Stored records:
● ● ● ●

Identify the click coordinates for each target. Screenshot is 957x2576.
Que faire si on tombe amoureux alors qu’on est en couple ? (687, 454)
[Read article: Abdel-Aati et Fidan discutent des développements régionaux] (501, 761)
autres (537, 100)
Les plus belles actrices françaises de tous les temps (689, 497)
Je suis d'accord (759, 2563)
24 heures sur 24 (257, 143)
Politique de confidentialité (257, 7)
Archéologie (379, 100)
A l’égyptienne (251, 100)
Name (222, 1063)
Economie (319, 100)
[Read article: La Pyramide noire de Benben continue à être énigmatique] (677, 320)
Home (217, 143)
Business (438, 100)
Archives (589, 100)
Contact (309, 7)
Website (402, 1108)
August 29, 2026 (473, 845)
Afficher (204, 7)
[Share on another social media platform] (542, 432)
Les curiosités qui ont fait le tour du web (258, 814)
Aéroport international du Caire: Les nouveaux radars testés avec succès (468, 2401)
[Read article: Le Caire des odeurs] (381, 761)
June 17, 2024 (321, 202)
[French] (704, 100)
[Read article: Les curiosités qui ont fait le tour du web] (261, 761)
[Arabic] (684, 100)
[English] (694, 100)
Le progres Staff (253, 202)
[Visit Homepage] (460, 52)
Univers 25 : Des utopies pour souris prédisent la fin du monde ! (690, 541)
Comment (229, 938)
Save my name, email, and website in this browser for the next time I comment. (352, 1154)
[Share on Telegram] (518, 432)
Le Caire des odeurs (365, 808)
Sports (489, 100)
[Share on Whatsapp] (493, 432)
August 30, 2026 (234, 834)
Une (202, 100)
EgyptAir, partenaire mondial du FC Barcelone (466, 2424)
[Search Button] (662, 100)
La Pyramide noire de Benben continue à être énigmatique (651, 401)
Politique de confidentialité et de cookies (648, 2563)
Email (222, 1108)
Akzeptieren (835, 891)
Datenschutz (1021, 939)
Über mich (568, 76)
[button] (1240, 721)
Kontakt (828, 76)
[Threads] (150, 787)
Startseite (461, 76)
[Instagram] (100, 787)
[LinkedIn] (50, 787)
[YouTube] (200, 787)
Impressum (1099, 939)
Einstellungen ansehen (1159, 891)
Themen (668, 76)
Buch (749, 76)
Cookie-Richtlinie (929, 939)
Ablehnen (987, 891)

● ● ● ●

### Work item
Tally the lines of the entries that carry the word "fait" and say only that number.

### Problem solution
2